*Activity*
Although the records contain pictures, none belong in the copy: restate word for word only the lines from the one with "At what coordinates" through the one with "You are a computer-use agent. Viewport: 570px", both included.

*Data section*

+===+

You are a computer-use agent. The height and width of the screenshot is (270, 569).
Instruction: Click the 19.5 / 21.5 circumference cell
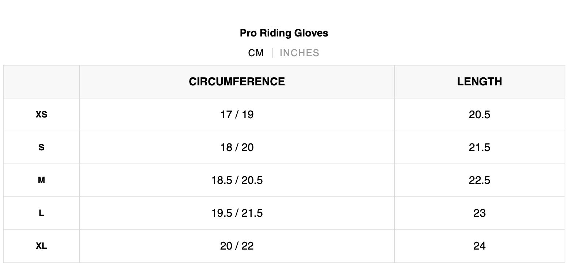point(237,213)
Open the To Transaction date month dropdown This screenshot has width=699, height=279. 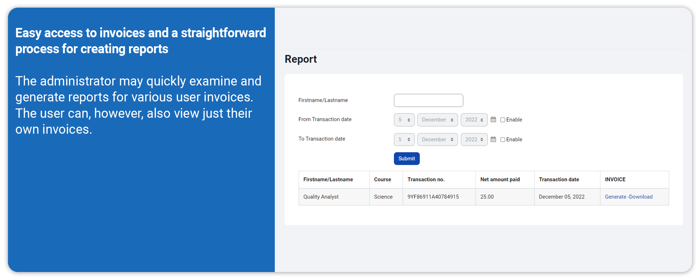(437, 139)
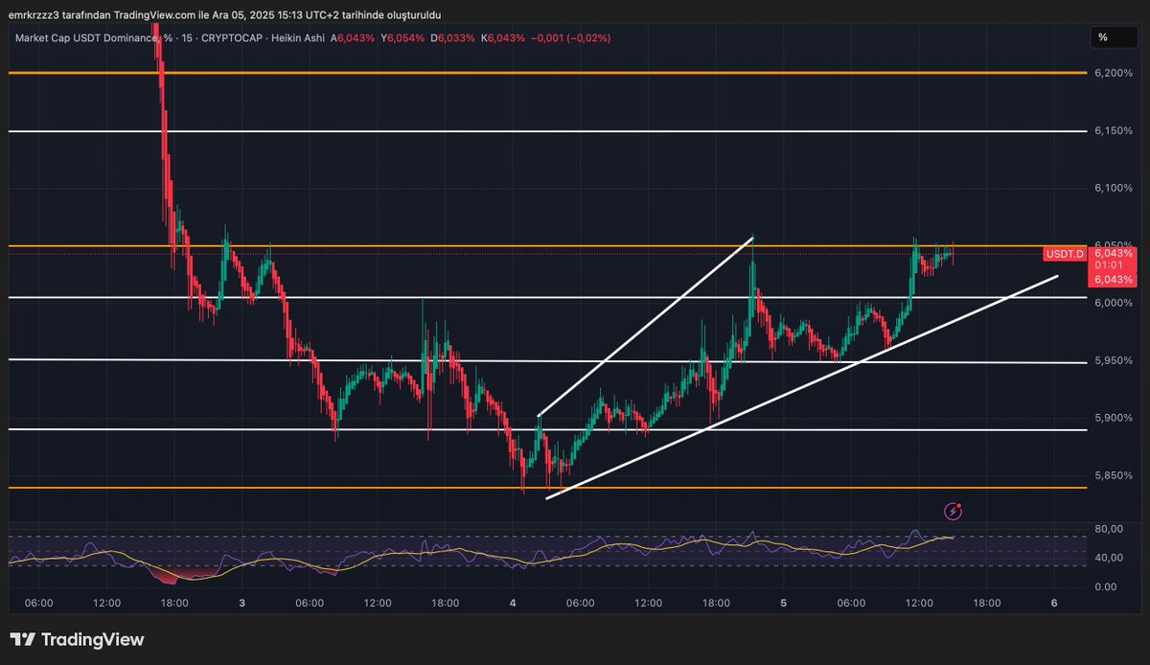Click the USDT.D red price label
The image size is (1150, 665).
point(1064,254)
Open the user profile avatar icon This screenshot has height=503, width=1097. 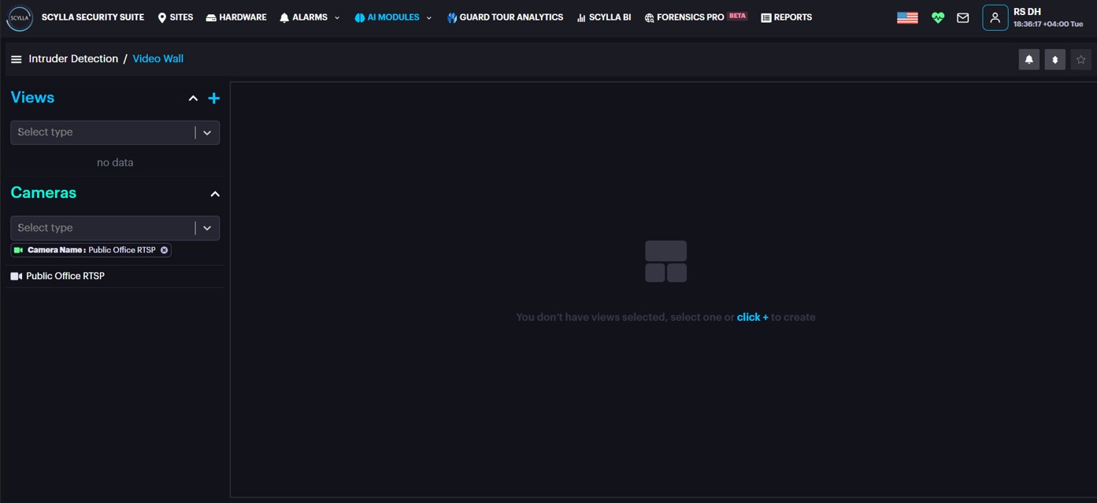click(x=995, y=18)
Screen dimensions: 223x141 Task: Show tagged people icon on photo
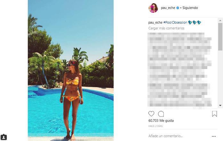[4, 137]
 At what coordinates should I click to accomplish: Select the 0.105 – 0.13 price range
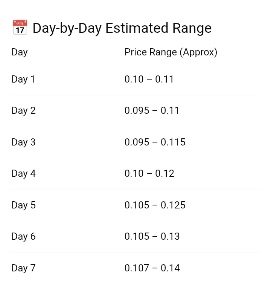click(152, 236)
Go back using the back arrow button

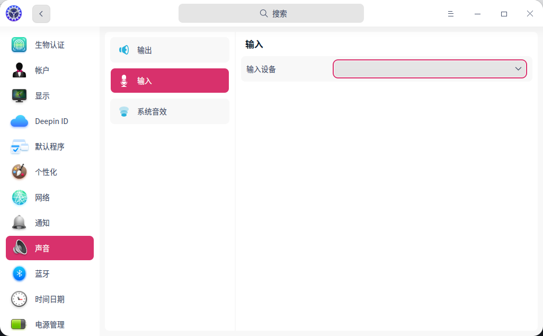[x=41, y=14]
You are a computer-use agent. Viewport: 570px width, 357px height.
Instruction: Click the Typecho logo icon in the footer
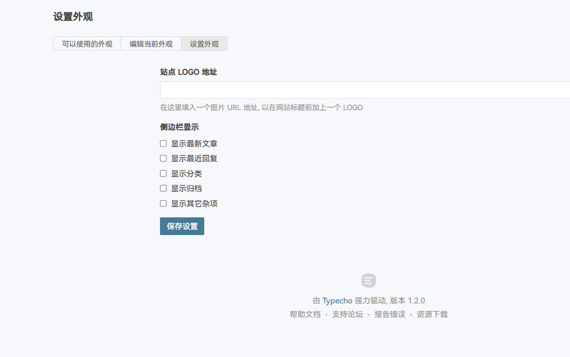pyautogui.click(x=368, y=280)
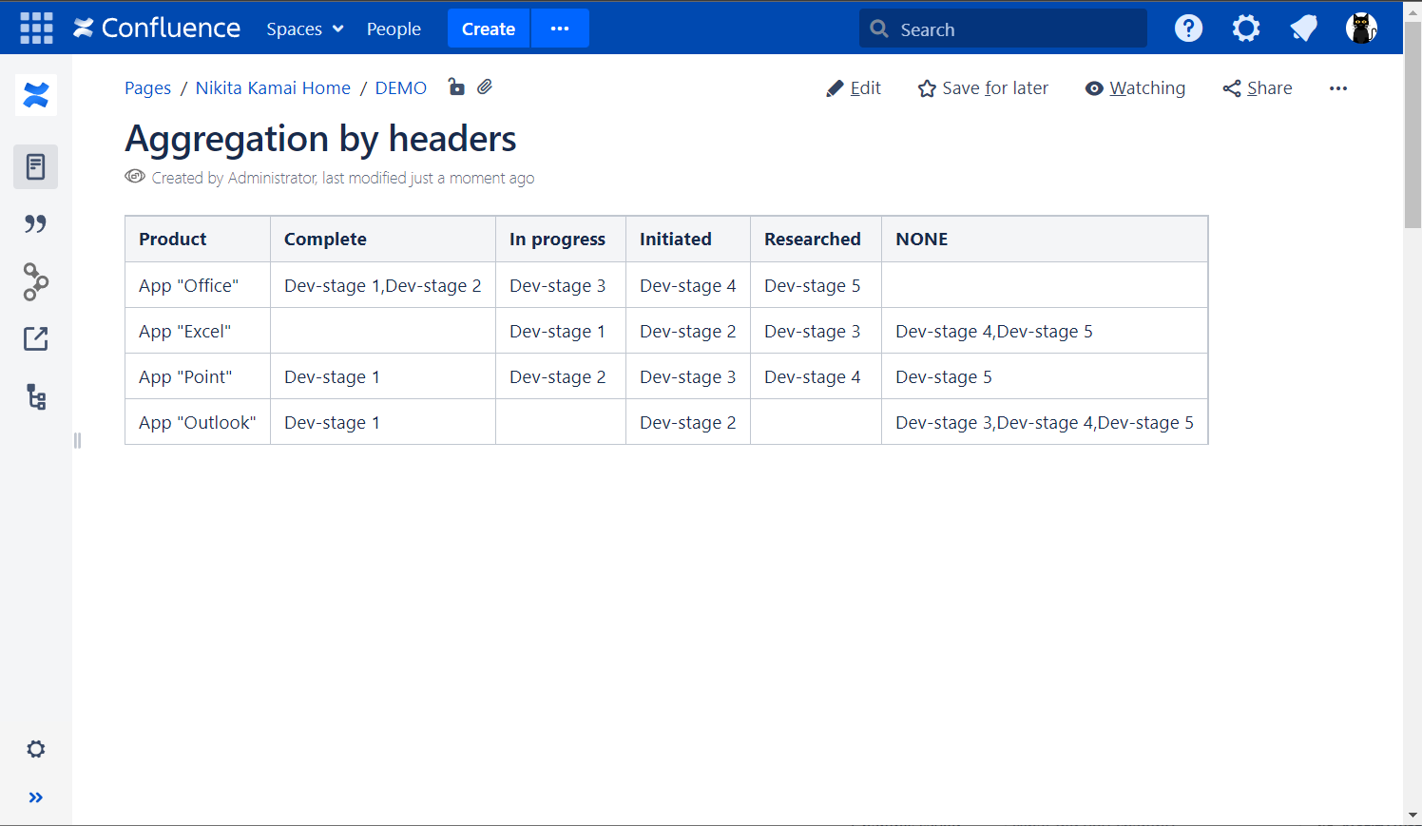Click the page restrictions unlocked padlock icon

(x=456, y=87)
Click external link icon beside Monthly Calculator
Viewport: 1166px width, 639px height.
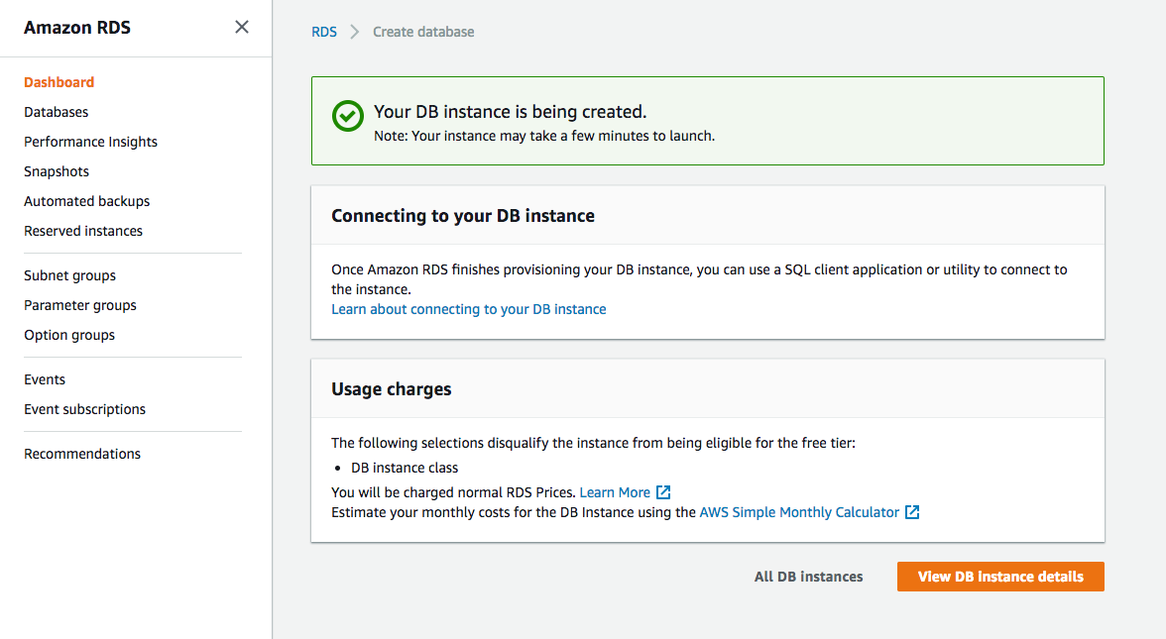point(912,512)
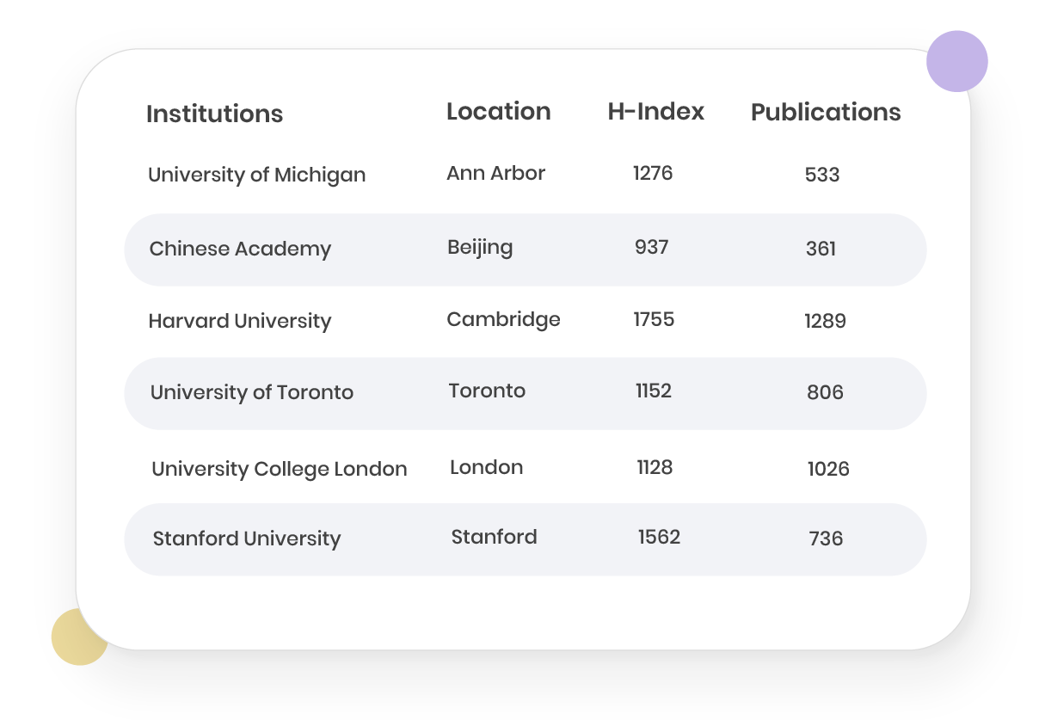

+===+

*Answer for this exercise*
 At what coordinates should I click to accomplish: Select the 0.105 – 0.13 price range
click(152, 236)
Go back using the back arrow button

[x=41, y=14]
You are a computer-use agent. Viewport: 570px width, 357px height.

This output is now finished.